At the same time, we can also create a privacy protection and data security protection system for the enterprise . For example, an artificial intelligence unicorn enterprise has a large amount of user privacy data inside. Based on our TEEX platform, we have created an internal data security training platform that enables efficient data model training while maintaining data privacy. In addition, TEEX also has mature landing plans and experience in trusted data collection, security, medical data sharing, and financial data protection.

/ Second link: The chain has to ask questions /

Adelaide: At present, regardless of the safe multi-party computing (MPC) or Trusted Execution Environment (TEE) track, there are certain technical problems that limit its large-scale application (such as MPC calculation efficiency is too slow; TEE side channel) Attack), then what kind of countermeasures are commonly used in the industry for these problems. Do you have any unique solutions for your projects?
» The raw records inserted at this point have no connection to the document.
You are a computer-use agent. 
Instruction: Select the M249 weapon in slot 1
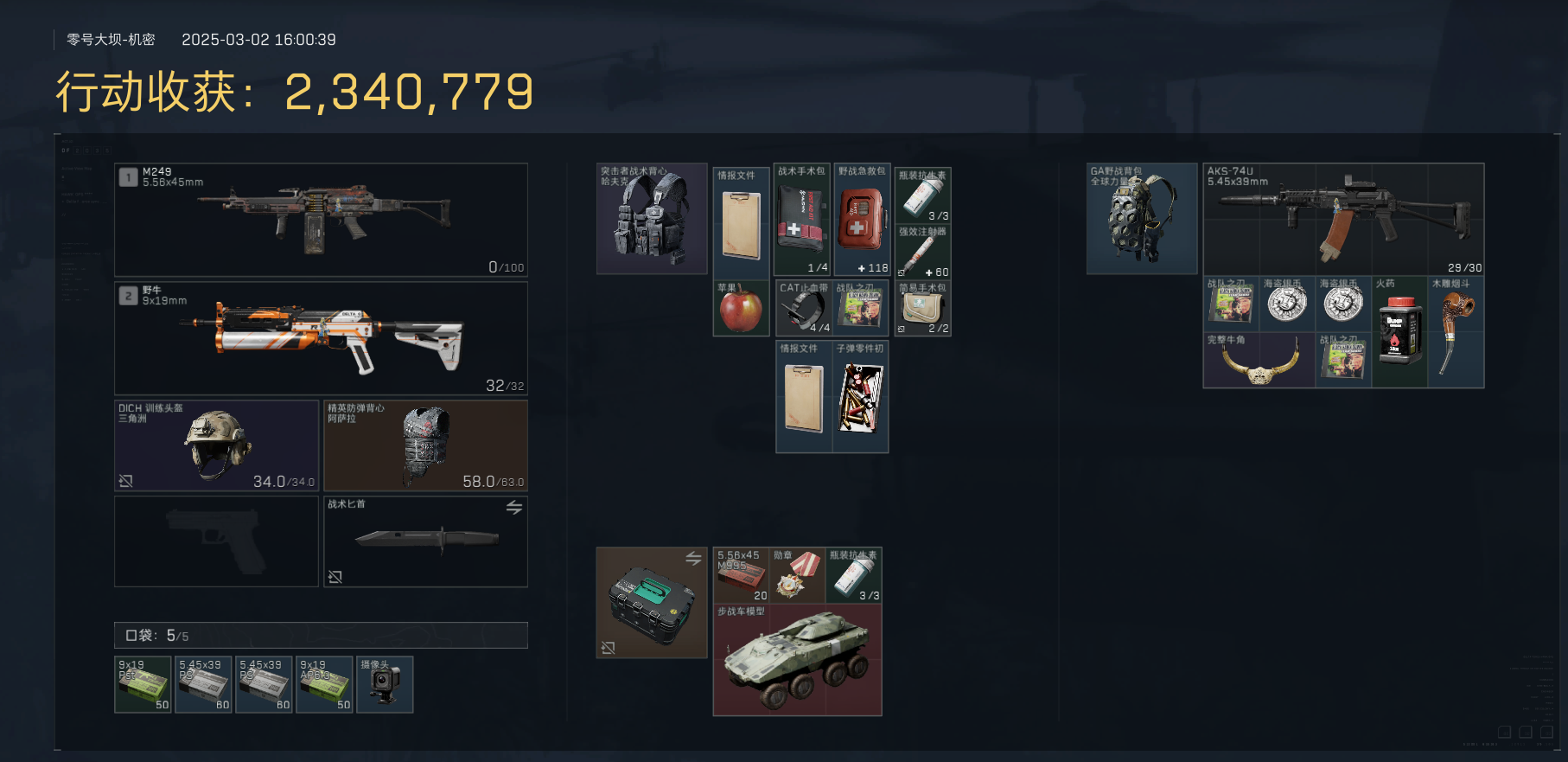321,220
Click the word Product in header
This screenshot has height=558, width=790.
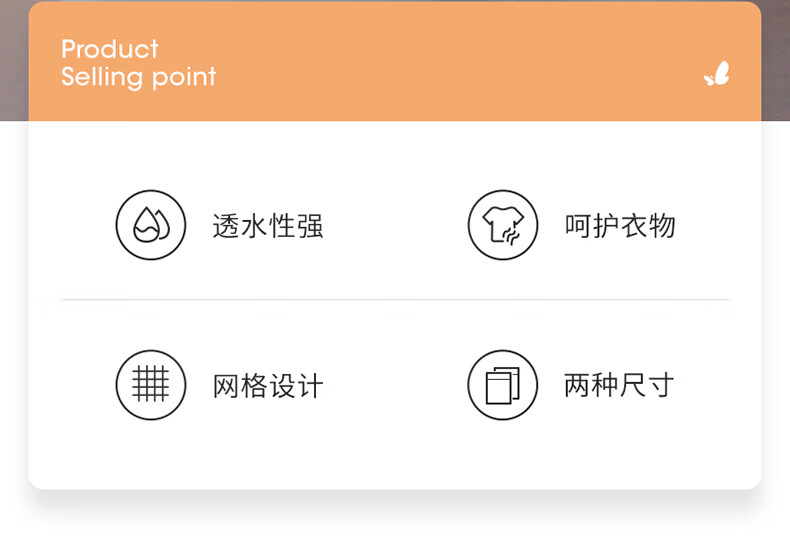click(110, 49)
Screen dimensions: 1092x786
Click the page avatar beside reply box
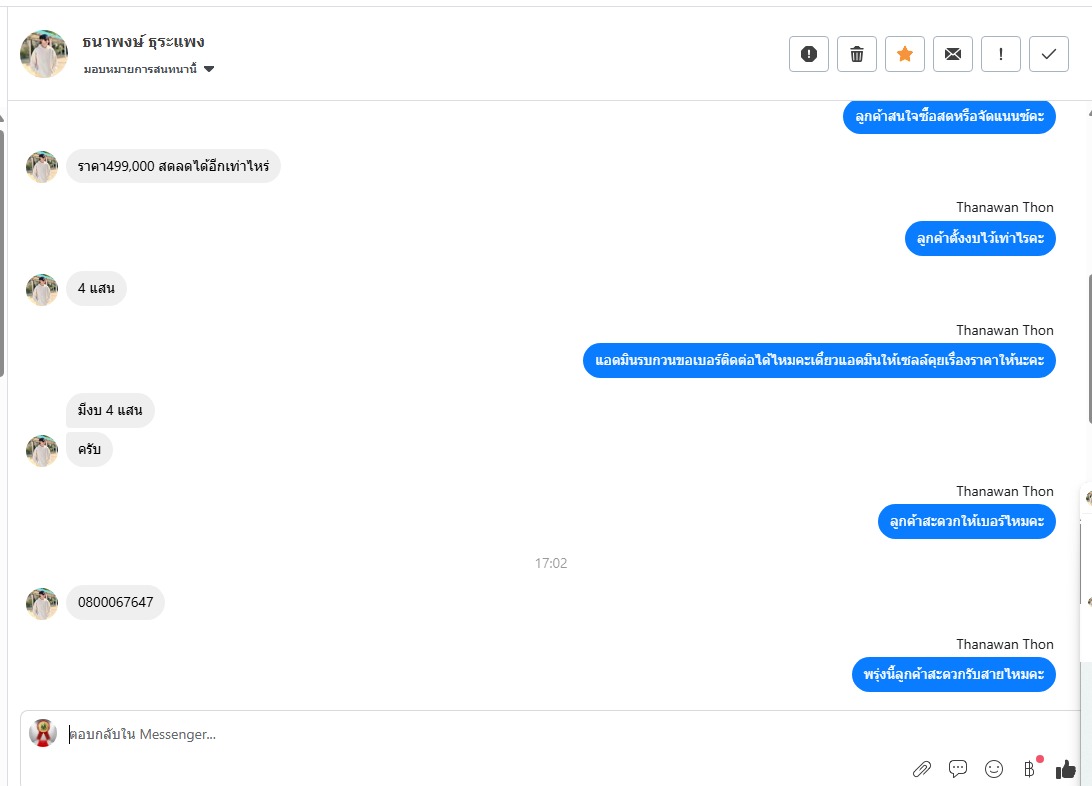tap(42, 733)
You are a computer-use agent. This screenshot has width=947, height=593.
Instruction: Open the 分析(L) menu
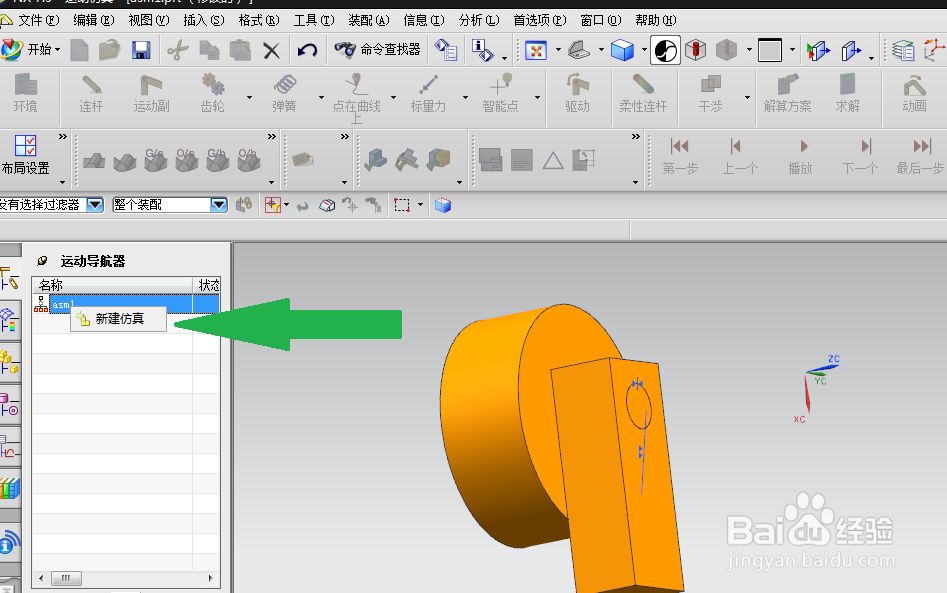click(479, 21)
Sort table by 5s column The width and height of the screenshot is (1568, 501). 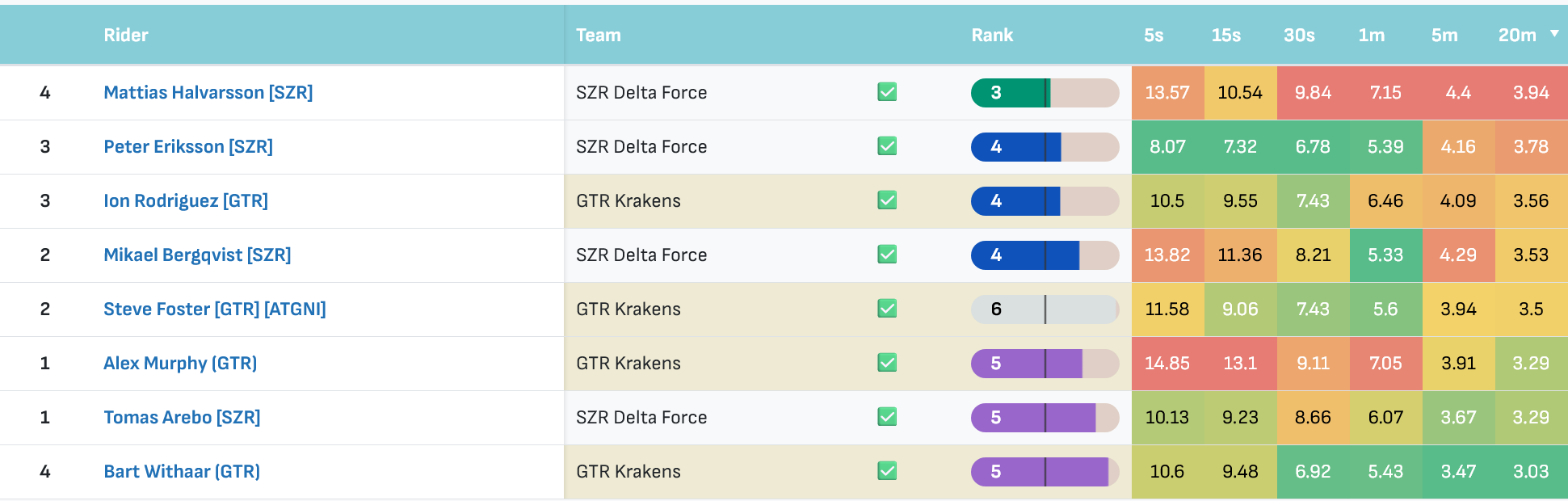pos(1154,36)
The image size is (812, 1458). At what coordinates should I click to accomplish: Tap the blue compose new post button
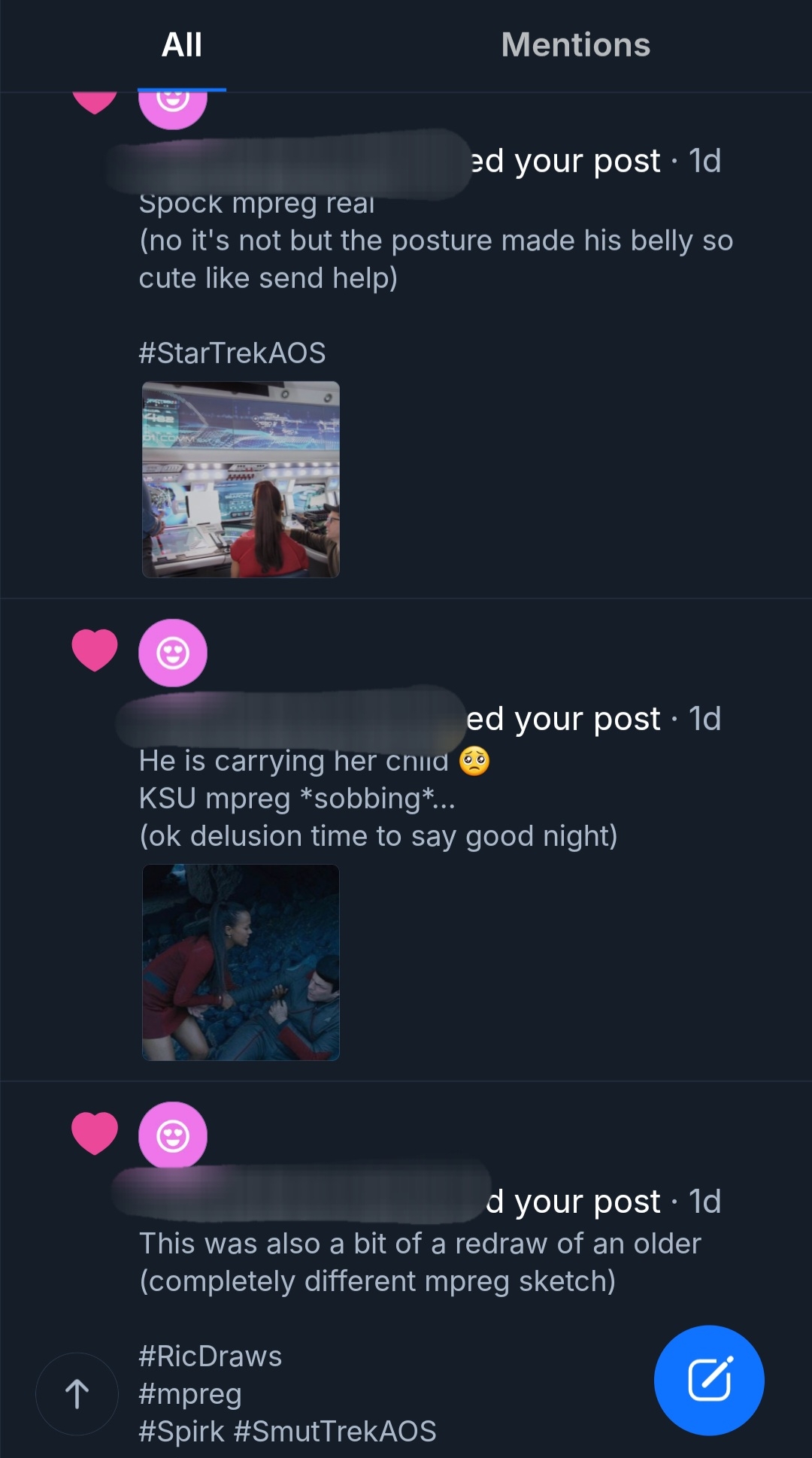coord(709,1380)
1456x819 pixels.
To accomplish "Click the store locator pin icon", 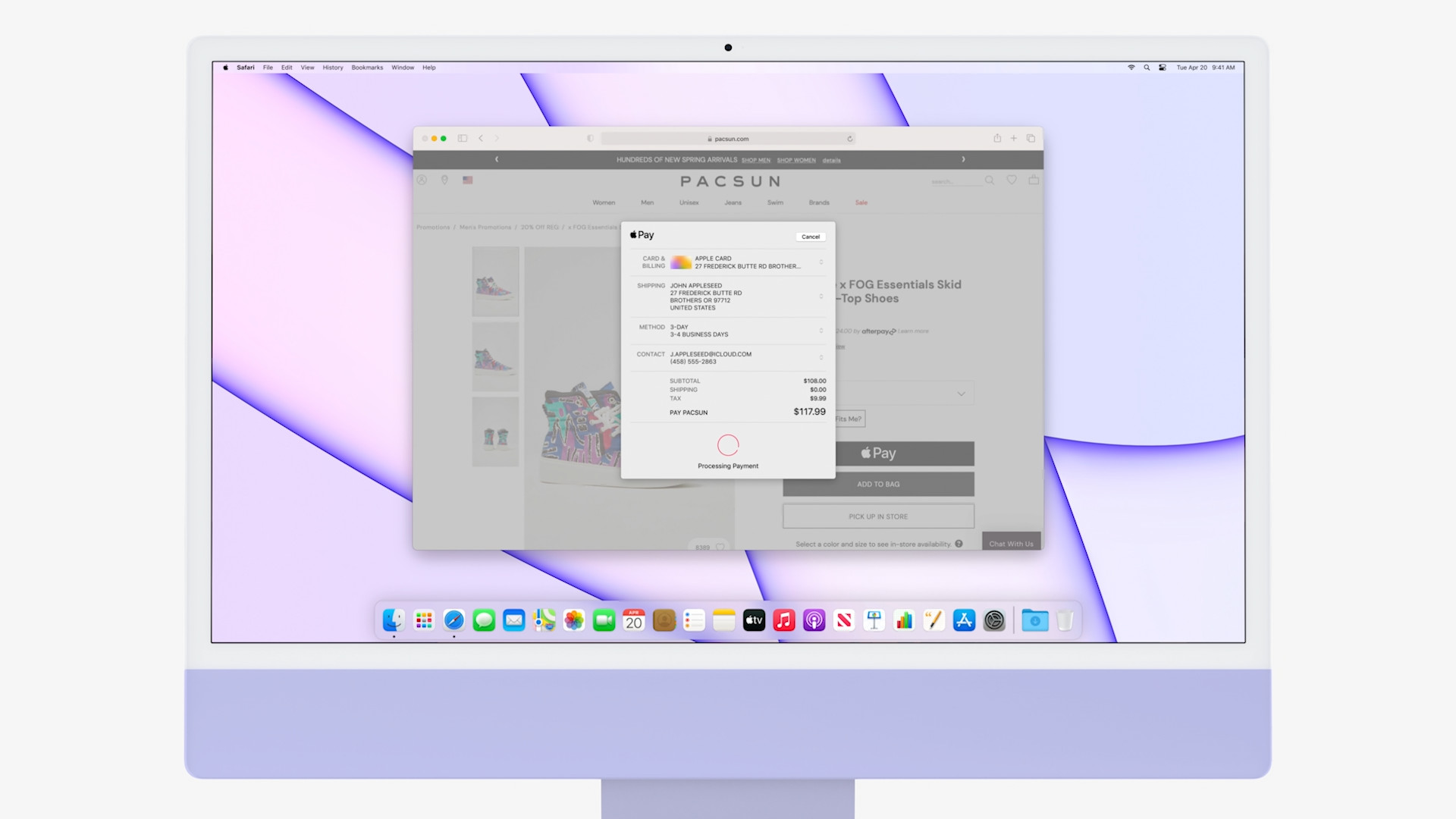I will pyautogui.click(x=444, y=180).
Trias CTO Wei Ming: Let me first say what I think, not necessarily right. First of all, TEE is already a large-scale application . It is only domestic use and perception is relatively late, because the Chinese government is signed in 2016 for the use of chips related to trusted technology. This technology can be used domestically, but it has been used for a long time in foreign countries, and the scope is very wide, so there is no large-scale application of TEE. The simplest mobile phone that everyone uses now is Qualcomm 845, 855. It is useless to use the castzone. Then every day, the payment, fingerprint recognition, face recognition running program will use this piece.

In addition, from the traditional cloud computing environment, the cloud security model started as early as 2012 requires that the highest security underlying hardware must use TEE-compliant computing hardware. Wait a moment, I will find out the security model map of csa-star.

▲ Image source: Guest sharing

You can look at it, this picture may be familiar to everyone. Because the cloud security model in China is actually borrowed directly, the content written inside is slightly modified. In the 11-year version, all cloud service providers must be secure. The bottom layer must have Trusted Computing. At that time, the hardware basically used TPM.

In addition, the current definition of TEE side channel attack may be a bit problematic. It should be mainly intel SGX. TEE is an industry specification.

At present, this kind of hardware-level vulnerability, the unified processing method, the best effect is one, just like the ghost and the fuse problem. Mainly by the hardware manufacturers to patch, or wait for them to produce a new processor to fix this. Otherwise, it is like the fact that Intel's now announced Core 5 generation does not matter whether the ghost is blown. You can only wait for yourself to change the CPU in the future, or wait until you are disgusted. Because this hardware bug is the level-1 hardware layer under the operating system level 0 kernel driver layer.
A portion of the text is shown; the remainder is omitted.